Hubo un tiempo en el que ser diferente era un mérito, en el que el fútbol todavía tenía personajes con rarezas con peinados imposibles y botas que decían más de ti que tu propio DNI. Hoy los sigue habiendo, claro, pero ya no abundan tanto.
En aquellos años – o quizá solo en mi memoria – cada jugador nuevo parecía una pequeña revolución, una rareza maravillosa que te atrapaba sin saber por qué. Y entre ellos, Stephan El Shaarawy.
Un jugador italiano que se llama El Shaarawy, lleva el dorsal 92 y responde al apodo de «Il Faraone». ¿Cómo no enamorarse? Ya con eso tenía una especie de mística, no sabías si buena o mala, pero daba igual. Lo veías calentar con esa cresta puntiaguda, esas Mercurial, ese aire de estrella alternativa. Y solo querías ser como él.
Un jugador de culto en cualquier modo carrera del FIFA que se respetara. El Shaarawy no necesitaba estadísticas: bastaba con verlo moverse. Había algo en su forma de jugar, en cómo encaraba, que transmitía más actitud que eficacia, más personalidad que rendimiento. Era un futbolista que parecía jugar con su propio personaje, con su estética, con esa mezcla de descaro y estilo que te hacía pensar que, aunque no fuera el mejor del mundo, te alegrabas de que existiera.
Quizá por eso, ahora que todo se ha vuelto tan retro y tan nostálgico – camisetas de antes, balones con costuras, peinados vintage – uno echa de menos a esos jugadores que parecían sacados de un videoclip de MTV. Hombres que parecían más estrellas de rap o secundarios de una película de acción que deportistas de élite: Marek Hamšík, Paul Pogba, Arturo Vidal, Stephan El Shaarawy… todos tenían algo de artista, de tipos que sabían que el fútbol también era una forma de expresión.

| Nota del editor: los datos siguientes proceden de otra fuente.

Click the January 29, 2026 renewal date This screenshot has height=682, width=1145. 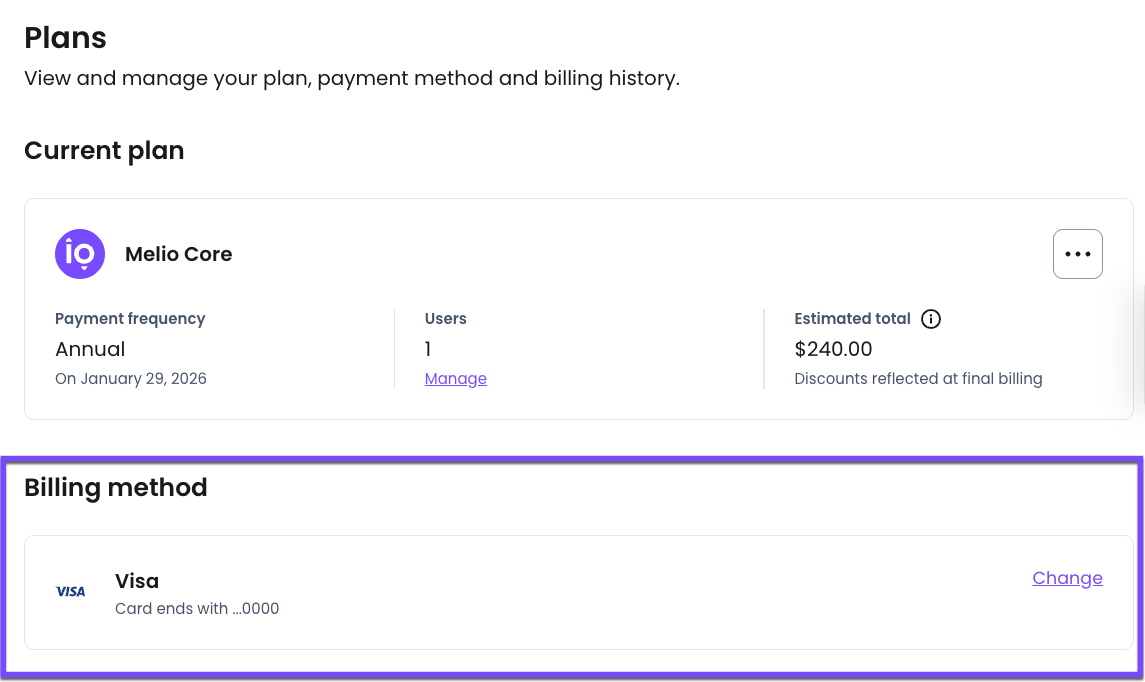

El peak de todo aquello fue el Milan de la 2013/14. El Shaarawy, Balotelli, Kevin-Prince Boateng y Robinho en el mismo vestuario. Sólo leerlo parece una fantasía del modo carrera, pero fue real. Cuatro personalidades orbitando en torno al mismo balón, como si alguien hubiera querido juntar todos los peinados y todas las noches de Milán en el mismo equipo. Un experimento imposible que sólo podía existir en esa época, cuando el fútbol todavía coqueteaba con el exceso y el carisma a partes iguales. Dime qué pelo tienes y te diré a qué época del fútbol perteneces.
Porque hubo una época en la que los futbolistas no parecían querer ser futbolistas. Querían algo más. Tenían esa mezcla de chulería, de carisma, estilo de vestir… No todo era tan serio. ¿Qué ha pasado con las crestas? Antes era casi un ritual: te mojabas el pelo delante del espejo, te hacías una especie de cresta cutre en el grifo del baño y te preparabas para tirar una falta como Cristiano. No era una imitación perfecta, claro, pero era tu manera de decir «yo también tengo algo de eso».

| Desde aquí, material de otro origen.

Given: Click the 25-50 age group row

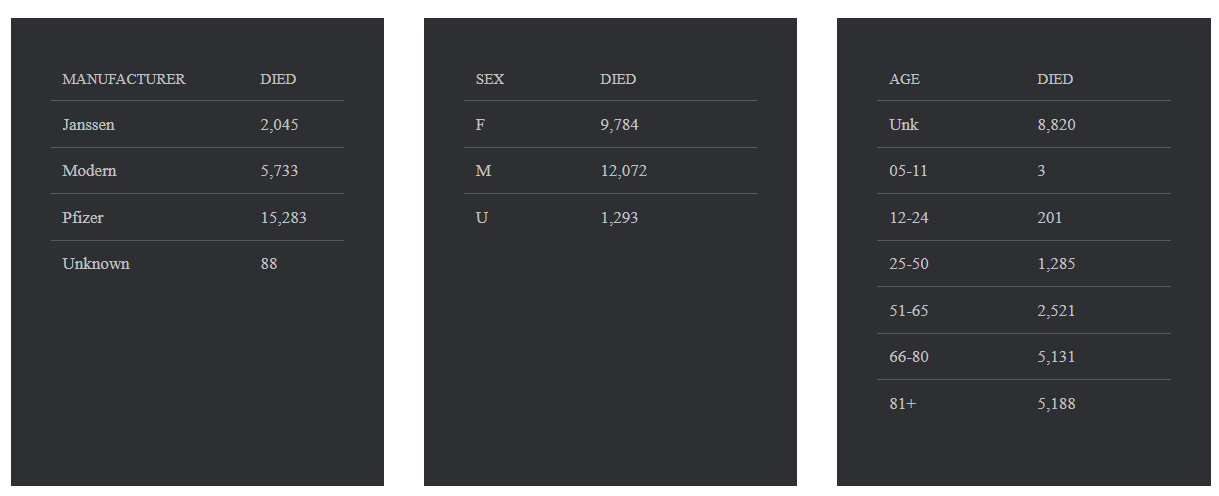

Ya no veo a muchos niños con crestas de mentira, ni a jugadores que te den ganas de hacértela. Quizá es que ya nada nos sorprende tanto, o quizá es que crecimos y dejamos de ver en cada peinado o en cada dorsal un gesto de rebeldía. Pero hay algo en jugadores como El Shaarawy que me sigue despertando esa nostalgia infantil.
No fue el mejor jugador del mundo, ni falta que le hizo. Bastaba con que apareciera en la banda con su cresta y su número 92 para que todo pareciera un poco más emocionante. Quizá los niños ya no quieren ser como El Shaarawy, pero algunos adultos seguimos echando de menos la época en la que queríamos parecernos a alguien así, cuando el fútbol aún podía sorprenderte aunque fuera por una cresta bien peinada.